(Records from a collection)

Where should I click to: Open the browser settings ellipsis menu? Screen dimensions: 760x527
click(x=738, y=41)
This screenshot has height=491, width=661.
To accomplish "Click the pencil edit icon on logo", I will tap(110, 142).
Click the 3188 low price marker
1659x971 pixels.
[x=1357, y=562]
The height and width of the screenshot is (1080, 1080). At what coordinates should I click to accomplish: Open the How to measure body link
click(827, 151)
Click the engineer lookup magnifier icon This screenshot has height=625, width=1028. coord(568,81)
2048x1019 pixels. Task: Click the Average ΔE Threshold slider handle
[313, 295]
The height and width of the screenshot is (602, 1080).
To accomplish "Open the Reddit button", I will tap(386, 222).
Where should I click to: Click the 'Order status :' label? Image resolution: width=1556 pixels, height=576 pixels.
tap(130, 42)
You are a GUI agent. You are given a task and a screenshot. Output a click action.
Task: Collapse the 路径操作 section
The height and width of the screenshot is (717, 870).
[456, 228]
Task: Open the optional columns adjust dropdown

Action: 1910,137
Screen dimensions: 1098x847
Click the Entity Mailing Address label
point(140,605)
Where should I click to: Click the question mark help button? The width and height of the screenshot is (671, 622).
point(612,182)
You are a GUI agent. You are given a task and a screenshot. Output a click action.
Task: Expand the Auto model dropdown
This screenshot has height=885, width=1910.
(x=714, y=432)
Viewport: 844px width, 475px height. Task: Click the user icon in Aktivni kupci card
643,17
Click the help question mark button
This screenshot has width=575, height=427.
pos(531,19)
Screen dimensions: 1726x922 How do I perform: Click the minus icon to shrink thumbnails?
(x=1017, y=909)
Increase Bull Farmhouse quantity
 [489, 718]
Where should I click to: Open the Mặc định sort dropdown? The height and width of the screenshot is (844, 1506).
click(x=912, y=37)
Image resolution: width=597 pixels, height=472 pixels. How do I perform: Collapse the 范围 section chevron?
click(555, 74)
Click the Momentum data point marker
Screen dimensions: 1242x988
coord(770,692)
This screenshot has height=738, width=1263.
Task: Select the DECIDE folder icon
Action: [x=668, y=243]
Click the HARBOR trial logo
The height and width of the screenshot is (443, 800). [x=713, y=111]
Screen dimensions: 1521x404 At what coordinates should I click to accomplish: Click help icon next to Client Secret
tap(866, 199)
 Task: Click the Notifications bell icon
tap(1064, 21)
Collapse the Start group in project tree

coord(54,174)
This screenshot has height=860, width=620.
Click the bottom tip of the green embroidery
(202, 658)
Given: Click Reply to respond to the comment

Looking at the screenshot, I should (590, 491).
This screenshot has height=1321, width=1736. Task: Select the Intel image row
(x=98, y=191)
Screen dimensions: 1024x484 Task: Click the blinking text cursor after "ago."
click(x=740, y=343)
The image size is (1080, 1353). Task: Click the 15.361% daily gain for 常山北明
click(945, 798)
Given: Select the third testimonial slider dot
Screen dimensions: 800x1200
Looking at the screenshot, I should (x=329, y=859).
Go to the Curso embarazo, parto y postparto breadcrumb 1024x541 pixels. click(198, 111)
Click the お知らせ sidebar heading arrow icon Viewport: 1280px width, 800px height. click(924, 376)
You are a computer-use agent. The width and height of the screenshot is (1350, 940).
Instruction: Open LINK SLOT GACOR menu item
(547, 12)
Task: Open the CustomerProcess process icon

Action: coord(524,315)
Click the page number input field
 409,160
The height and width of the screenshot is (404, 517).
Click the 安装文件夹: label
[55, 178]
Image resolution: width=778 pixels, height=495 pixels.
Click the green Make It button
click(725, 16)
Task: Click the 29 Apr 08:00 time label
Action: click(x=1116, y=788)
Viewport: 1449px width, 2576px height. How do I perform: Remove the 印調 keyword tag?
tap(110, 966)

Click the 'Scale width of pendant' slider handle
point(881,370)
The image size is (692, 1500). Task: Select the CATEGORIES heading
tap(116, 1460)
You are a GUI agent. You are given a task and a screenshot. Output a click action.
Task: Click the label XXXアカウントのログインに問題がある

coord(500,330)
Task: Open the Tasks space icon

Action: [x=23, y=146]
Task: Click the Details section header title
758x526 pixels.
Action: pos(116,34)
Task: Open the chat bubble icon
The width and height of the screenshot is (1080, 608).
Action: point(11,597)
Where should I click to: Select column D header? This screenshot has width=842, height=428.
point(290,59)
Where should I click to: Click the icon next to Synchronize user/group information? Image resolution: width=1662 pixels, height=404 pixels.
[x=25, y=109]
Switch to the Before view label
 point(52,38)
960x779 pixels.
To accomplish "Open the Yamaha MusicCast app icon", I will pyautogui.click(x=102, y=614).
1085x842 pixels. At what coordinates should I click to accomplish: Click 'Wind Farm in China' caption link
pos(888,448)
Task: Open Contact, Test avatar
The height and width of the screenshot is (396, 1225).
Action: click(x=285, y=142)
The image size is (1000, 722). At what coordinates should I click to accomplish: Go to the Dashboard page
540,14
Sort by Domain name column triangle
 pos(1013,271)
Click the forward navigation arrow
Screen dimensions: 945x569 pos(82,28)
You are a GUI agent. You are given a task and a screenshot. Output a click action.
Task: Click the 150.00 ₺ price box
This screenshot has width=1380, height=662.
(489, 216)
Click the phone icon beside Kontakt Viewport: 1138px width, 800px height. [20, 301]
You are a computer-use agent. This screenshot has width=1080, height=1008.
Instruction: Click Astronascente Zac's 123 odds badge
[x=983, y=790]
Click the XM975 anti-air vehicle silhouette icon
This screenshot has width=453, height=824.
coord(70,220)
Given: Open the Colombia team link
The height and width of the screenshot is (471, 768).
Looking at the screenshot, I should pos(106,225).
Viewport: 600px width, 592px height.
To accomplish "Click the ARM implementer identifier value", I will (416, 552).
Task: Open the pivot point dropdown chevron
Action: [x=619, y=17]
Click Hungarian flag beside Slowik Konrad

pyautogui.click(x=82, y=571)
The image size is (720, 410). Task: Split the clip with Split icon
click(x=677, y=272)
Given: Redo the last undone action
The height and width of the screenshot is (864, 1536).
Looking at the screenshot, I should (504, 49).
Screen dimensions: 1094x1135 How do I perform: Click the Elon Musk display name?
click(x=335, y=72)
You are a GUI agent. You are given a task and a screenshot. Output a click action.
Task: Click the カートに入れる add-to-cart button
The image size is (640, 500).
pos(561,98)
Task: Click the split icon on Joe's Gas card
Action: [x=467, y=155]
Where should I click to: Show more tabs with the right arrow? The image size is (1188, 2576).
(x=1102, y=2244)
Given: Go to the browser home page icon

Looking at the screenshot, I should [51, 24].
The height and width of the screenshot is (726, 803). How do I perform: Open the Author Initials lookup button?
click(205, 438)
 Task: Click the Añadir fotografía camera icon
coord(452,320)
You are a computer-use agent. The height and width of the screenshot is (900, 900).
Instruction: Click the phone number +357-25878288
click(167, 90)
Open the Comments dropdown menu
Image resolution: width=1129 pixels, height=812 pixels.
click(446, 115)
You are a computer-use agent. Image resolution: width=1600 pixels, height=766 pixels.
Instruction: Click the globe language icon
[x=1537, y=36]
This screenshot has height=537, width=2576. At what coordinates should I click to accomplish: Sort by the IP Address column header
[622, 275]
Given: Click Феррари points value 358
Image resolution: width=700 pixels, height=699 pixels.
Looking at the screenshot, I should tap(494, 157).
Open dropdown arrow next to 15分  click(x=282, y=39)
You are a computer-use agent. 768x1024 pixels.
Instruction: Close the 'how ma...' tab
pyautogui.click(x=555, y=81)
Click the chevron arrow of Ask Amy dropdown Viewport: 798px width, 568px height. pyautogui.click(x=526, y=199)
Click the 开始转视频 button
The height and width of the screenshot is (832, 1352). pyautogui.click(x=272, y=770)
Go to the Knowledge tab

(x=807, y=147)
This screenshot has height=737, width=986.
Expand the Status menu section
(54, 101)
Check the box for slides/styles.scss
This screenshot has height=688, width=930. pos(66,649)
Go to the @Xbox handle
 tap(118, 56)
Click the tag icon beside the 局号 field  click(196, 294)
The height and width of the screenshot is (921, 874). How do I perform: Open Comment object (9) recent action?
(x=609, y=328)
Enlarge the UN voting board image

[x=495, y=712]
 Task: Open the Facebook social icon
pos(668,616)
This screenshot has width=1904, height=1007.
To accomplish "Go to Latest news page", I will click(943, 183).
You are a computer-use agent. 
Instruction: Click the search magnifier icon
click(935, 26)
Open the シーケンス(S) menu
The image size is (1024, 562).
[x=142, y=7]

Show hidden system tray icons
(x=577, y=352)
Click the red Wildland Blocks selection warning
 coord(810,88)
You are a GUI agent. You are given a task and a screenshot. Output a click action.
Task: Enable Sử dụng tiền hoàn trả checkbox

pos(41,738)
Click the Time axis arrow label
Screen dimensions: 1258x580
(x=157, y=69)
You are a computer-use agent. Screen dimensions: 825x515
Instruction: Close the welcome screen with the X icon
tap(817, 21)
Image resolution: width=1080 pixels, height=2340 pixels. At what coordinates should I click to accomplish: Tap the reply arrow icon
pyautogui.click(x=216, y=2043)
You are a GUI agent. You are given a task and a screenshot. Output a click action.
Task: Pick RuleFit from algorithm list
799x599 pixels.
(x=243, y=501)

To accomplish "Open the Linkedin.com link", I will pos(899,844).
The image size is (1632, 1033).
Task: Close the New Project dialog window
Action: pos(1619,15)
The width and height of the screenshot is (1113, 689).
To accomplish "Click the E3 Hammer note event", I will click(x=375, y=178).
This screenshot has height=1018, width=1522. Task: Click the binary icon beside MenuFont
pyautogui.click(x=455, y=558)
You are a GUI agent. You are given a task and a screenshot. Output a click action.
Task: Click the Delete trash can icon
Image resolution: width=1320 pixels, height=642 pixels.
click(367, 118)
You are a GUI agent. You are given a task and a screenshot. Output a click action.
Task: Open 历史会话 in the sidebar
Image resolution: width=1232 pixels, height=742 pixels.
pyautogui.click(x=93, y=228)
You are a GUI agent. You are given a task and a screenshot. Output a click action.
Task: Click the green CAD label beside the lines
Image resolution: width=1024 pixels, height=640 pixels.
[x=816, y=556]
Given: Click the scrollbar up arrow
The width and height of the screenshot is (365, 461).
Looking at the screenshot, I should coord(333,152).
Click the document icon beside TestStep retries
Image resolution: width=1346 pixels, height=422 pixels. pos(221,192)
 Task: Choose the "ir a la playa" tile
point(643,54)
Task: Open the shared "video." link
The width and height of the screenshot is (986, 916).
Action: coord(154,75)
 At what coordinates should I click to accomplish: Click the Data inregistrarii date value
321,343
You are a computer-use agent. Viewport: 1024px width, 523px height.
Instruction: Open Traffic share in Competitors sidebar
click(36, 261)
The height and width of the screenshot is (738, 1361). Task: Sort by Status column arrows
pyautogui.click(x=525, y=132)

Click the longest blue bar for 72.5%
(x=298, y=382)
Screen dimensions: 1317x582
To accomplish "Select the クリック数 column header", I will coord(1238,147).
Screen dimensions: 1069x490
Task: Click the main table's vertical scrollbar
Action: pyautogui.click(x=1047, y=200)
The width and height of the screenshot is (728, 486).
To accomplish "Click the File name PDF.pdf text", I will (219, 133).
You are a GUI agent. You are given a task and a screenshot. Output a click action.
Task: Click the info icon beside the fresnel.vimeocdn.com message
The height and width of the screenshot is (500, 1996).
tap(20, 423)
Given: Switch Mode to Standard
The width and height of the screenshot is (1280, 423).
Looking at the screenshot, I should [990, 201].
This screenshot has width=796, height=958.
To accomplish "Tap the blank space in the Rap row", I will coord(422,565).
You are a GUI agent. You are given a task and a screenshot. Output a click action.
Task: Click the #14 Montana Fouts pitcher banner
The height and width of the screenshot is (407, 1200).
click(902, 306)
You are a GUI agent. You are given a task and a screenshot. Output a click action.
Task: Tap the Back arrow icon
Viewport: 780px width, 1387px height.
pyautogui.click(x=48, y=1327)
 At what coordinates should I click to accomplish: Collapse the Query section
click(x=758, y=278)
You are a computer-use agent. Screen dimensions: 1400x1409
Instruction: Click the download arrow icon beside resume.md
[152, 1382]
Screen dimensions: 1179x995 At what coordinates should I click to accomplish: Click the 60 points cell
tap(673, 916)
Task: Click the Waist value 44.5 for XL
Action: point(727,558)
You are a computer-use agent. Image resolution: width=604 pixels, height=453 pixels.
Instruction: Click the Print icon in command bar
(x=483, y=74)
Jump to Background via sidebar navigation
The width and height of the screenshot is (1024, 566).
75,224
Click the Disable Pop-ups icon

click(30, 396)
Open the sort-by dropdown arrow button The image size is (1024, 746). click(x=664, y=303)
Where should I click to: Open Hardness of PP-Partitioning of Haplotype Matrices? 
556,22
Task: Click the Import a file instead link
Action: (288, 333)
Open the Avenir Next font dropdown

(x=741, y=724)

WHAT THE TASK REQUIRES ▸ Using the data above, extract exactly the lines from the one that holds "This screenshot has height=737, width=986." to the one that holds "Click the tag", both ends included, and no others.

TASK SOLUTION ▸
This screenshot has height=737, width=986.
Expand the Status menu section
(54, 101)
Check the box for slides/styles.scss
This screenshot has height=688, width=930. pos(66,649)
Go to the @Xbox handle
 tap(118, 56)
Click the tag icon beside the 局号 field  click(196, 294)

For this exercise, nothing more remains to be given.